Le 6 février 1970, Sud-Ouest rend compte du carnaval de Saussignac.

carnaval_saussignac

C'est la grande époque des majorettes dont les uniformes chamarés sont les seuls "déguisements" du carnaval. Quoique..., regardez la photos des majorettes de Saussignac : ce sont de jeunes gens. Ils ont retrouvé le sens du déguisement et, dans l'inversion des rôles, la primauté et le contrôle des jeunes gens. 

Il y eut alors un engouement pour le carnaval et les cavalcades, avec plus ou moins de déguisements et une "bonne" tenue, qui dura jusqu'au début des années 1980.

Depuis 2009, le pays foyen renoue avec une activité carnavalesque festive, mais vide du sens traditionnel.

carnaval_eynesse_1

Le premier "Carnaval en Pays Foyen associant toutes les communes du canton" eut lieu à Saint-Philippe du Seignal le 8 mars 2009. Voici son programme :

Défilé de chars à travers les rues du village. Atelier de maquillage, bataille de confettis.

Jugement et exécution de Monsieur Carnaval.

Spectacle de danses et animation percussions.

Un grand défoulement populaire!!

carnaval_eynesse_2

Il y a loin, du "grand défoulement populaire" au renversement de la hiérarchie, des valeurs, et à l'inversion des rôles sociaux.

Il est vrai qu'à cet égard, c'est carnaval tous les jours, sans déguisement ni vergogne.

Revenons au canevas de Danielle Montoriol sur carnaval et, en particulier, à son affirmation : pendant carnaval, toutes les contraintes qui s'exercent dans l'année sont rejetées, celà sert en fait de "soupape de sécurité".

Bref constat, exprimé très et trop rapidement. A croire que l'on attendait carnaval pour ouvrir les soupapes de sécurité en rejetant les contraintes qui s'exercent pendant l'année.

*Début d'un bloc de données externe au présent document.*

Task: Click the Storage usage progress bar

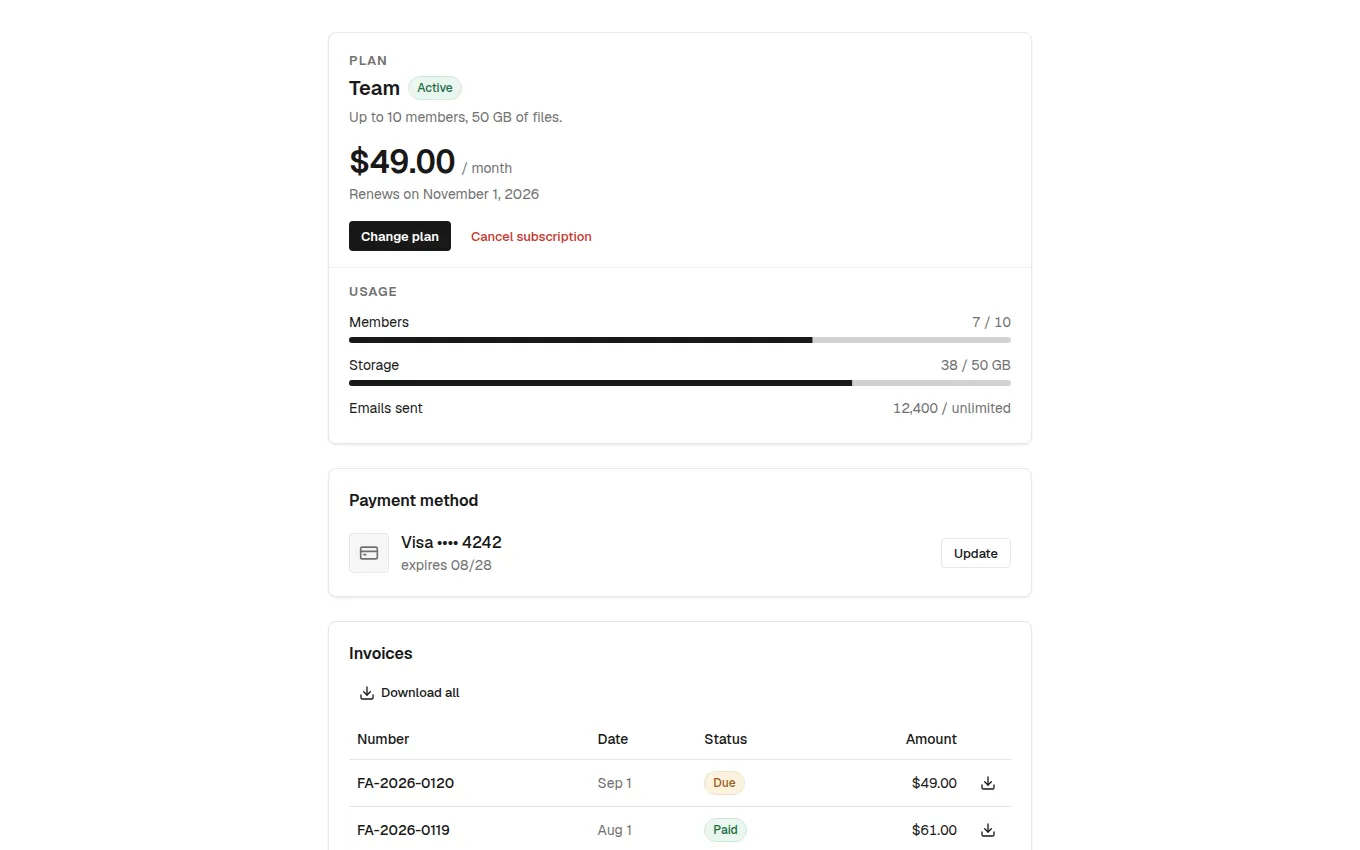Action: (680, 383)
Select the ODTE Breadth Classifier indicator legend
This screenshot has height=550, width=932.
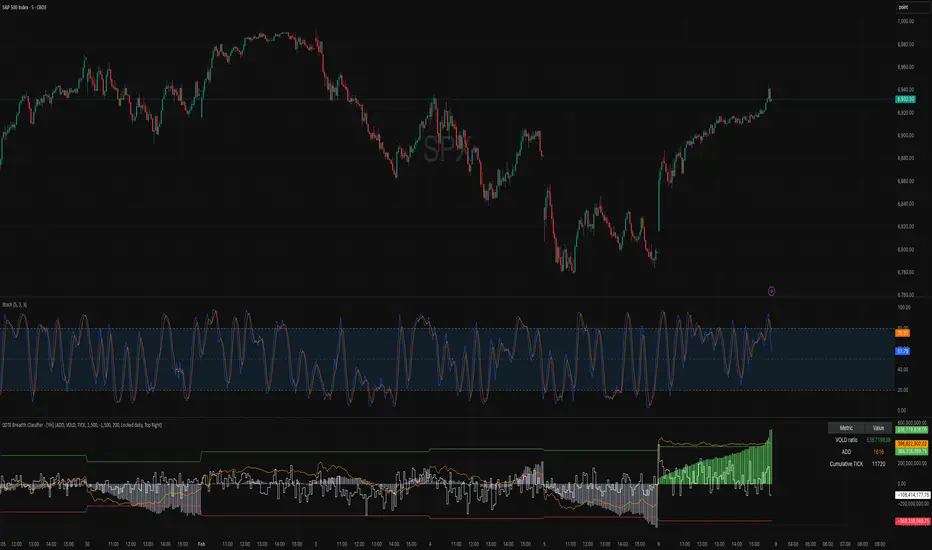pyautogui.click(x=81, y=425)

Que dire des terroirs, comme le pays foyen, dans lesquels il n'y avait pas de carnaval ?

Les contraintes, il fallait les assumer, bon gré, mal gré. On en trouve la trace dans de nombreux domaines. En voici deux exemples. Au début du 17e siècle, Sainte-Foy était devenue une place forte protestante farouchement opposée l'exercice local de la religion catholique. Cependant, les tenanciers de Saint-Avit du Tizac payaient régulièrement leurs redevances aux chanoines de Saint-Emilion. Pendant tout l'ancien régime, on ne devait pas laisser une maison ni une terre à l'abandon. Autour de Sainte-Foy, les hameaux et les terres qui en dépendaient constituaient autant de micro-terroirs actifs et travaillés. On aura une faible idée des contraintes du travail de la terre avec le rendement d'un grain de blé, lors d'une bonne récolte : 4 ou 5 pour 1.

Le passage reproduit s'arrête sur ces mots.